HB381 is pleased to present an exhibition of ceramic wall works and sculptures by the artists Kirsi Kivivirta (Finnish, b. 1959) and Bente Skjøttgaard (Danish, b. 1961). The works by the two artists offer a study in the mutability of the physical world: its dynamic forces, its formal structure, and its underlying tension between complexity and dissolution.
In the ceramic constructions of Bente Skjøttgaard, we see the slow alchemy of minerals and glazes combined in the high-temperature crucible of the kiln. Her subjects emerge from loose, gestural coils and slabs of clay, which are left deliberately unglazed in places. Captured in medias res, they take on the cursory appearance of a process unfolding, a sketch, erased, drawn over, and reworked. Frequently, Skjøttgaard foregrounds the capacity of clay to exhibit opposing qualities — strength and elasticity, density and weightlessness, impressionability and durability — in sculptures based upon the structures of cloud typologies, the bonds between carbon atoms, or as here, arboreal growth and decay.
The sculptures from the Family tree or “woodwork” series take their impetus from a research project titled the Alchemists’ convention. The project provided Skjøttgaard with access to the Niels Hansen Jacobsen ceramics collection at the Vejen Art Museum, resulting in an exploration of the meeting point of stoneware clay bodies and cast metal mountings. Skjøttgaard found a particular interest in the patterning of molten metal as it escaped from plaster molds, flowing into gaps and natural rivulets in the sand underfoot. The cooling metal which solidified in these hollows had a crumpled, asymmetrical appearance, riddled with delicate surface variations. Affixing these small pewter extrusions around the vertical cylinder of a tree trunk formed from clay, the sculptures become substrates for a process of growth and metamorphosis, the steady accretion and transformation of matter as modeled by the forest ecosystem itself.
Skjøttgaard’s Family trees molder with loosely textured glaze, gathering matter, color, and complexity as though suffused with a matted coat of leaf litter, the soft fuzz of moss, or the onset of fungal growths. Each form is frozen in movement, listing sideways as toward the sun or against buffeting gusts of wind. Each seems to bear the mark of seasonal cycles of frost, storms, and drought. They are rooted in the same language of nature—boughs and branches, curling tendrils and bifurcating veins—that inspired Art Nouveau’s artisans like Jacobsen; nevertheless, Skjøttgaard stakes a less ornamental claim for nature’s relationship to culture, not as a site of beauty or repose, but rather as a highly complex, intricately varied crossroads of material transformation.
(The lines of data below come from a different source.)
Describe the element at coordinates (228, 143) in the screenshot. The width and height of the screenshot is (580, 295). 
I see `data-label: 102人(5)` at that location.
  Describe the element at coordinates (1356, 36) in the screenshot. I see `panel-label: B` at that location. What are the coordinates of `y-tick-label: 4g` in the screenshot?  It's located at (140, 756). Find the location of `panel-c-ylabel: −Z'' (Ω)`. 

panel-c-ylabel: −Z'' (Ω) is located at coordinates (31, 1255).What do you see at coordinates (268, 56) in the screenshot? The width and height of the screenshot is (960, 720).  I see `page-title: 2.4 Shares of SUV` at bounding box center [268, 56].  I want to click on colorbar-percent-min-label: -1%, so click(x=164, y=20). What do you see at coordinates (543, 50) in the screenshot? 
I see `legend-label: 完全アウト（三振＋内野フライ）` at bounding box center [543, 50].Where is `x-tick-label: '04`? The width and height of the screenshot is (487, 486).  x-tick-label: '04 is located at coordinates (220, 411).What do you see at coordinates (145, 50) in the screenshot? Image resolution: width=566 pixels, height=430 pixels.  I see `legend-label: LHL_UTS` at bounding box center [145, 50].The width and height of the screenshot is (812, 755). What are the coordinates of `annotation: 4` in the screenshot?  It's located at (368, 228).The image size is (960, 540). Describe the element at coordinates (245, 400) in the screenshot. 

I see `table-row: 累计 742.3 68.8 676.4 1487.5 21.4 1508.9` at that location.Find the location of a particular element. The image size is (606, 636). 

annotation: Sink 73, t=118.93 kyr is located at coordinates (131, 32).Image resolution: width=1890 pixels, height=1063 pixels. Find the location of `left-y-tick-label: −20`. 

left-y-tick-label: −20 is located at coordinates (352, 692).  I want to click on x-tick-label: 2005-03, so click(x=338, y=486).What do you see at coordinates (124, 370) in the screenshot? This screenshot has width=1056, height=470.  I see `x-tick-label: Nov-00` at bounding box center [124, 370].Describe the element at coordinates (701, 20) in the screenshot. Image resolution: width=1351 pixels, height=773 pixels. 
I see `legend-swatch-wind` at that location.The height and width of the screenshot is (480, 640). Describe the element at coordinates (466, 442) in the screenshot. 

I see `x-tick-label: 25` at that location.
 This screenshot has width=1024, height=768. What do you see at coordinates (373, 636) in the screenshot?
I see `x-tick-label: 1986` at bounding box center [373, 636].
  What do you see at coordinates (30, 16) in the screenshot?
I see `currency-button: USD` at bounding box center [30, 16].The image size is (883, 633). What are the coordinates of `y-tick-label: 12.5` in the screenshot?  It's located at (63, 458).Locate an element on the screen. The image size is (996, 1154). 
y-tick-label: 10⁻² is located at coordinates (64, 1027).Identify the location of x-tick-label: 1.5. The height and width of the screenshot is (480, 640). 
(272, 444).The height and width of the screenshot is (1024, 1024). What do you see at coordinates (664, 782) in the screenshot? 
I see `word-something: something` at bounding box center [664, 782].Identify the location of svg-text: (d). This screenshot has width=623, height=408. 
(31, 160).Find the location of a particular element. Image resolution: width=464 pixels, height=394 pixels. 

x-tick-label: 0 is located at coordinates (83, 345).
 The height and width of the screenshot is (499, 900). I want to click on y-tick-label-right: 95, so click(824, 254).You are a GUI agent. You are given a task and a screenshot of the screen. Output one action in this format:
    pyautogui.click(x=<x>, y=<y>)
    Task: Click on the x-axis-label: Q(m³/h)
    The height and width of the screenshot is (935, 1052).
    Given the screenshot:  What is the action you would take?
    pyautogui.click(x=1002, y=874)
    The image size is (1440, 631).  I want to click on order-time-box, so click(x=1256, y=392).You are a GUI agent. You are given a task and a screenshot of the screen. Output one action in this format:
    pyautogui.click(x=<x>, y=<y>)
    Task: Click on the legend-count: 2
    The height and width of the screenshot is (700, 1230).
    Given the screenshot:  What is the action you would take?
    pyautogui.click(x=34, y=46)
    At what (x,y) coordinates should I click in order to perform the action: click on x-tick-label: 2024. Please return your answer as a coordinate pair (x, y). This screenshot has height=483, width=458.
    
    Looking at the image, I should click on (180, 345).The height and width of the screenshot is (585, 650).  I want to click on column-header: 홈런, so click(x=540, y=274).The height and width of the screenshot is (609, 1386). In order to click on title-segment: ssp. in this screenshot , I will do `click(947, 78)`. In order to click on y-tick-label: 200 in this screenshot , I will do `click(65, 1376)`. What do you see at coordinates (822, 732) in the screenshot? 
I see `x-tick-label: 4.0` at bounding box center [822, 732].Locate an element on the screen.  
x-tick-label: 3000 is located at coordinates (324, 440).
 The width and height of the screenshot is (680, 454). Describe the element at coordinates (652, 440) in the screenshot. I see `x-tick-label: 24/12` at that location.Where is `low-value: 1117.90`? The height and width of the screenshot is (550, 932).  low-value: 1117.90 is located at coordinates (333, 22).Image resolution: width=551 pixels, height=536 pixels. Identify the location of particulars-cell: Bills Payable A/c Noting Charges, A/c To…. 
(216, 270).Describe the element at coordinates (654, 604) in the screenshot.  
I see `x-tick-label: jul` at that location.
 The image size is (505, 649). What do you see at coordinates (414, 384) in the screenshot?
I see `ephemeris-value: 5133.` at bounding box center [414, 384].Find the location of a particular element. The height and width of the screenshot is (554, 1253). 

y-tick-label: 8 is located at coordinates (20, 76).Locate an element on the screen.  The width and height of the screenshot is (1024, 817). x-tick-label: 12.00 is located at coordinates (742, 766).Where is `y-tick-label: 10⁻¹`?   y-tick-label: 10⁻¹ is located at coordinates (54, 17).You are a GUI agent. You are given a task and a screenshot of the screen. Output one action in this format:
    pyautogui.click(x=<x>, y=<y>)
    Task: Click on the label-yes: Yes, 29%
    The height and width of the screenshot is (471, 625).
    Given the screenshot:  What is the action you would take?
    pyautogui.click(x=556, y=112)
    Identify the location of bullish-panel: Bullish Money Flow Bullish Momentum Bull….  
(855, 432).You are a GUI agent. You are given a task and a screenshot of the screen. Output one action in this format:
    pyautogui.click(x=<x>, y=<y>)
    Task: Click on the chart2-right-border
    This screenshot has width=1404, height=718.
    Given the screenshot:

In contrast, Kivivirta’s tiled ceramic mosaics probe the edges of optical perception. Situated in the crepuscule of near-monochrome black and white, a place of shadows and indistinct recognition, it takes a moment for the eyes to adjust. Subtler chromatic tones seep through, suffusing each precisely carved tile with an echo, a vaporous charcoal gray or umber that recalls the earth and the over 2000° C furnace of the kiln. Kivivirta’s imagery, likewise, is soft, somnolent, and familiar, composed of welcome elementary forms that feel both primal yet inconspicuous. The eye wanders across the porcelain and stoneware surfaces, probing their outlines: the upright circle of a rounded seat or the open form of a vessel, perhaps a rudimentary bucket left out to gather rainwater; a toppled cylinder; a tunnel passing through a rising bluff; the taut skin of a drum pricked by infinitesimal vibrations.
Other compositions are more porous, pervaded by humidity. Images of air currents rise and circulate, while droplets of water descend. The scale of her work encompasses and alters the architecture in which it rests; it maintains a staid, muted equilibrium, activating philosophical rumination on the essential qualities and visual instabilities of Cartesian space, underscoring the inevitable pull between our ideal imaginings and the hard, grounded fact. In concert, Kivivirta and Skjøttgaard reimagine our relationship with the non-human and the fluctuating sphere of the planet that encompasses us, whether through the rich variety of life found in a copse of trees or the molecular bonds of hardening clay and mineral glaze.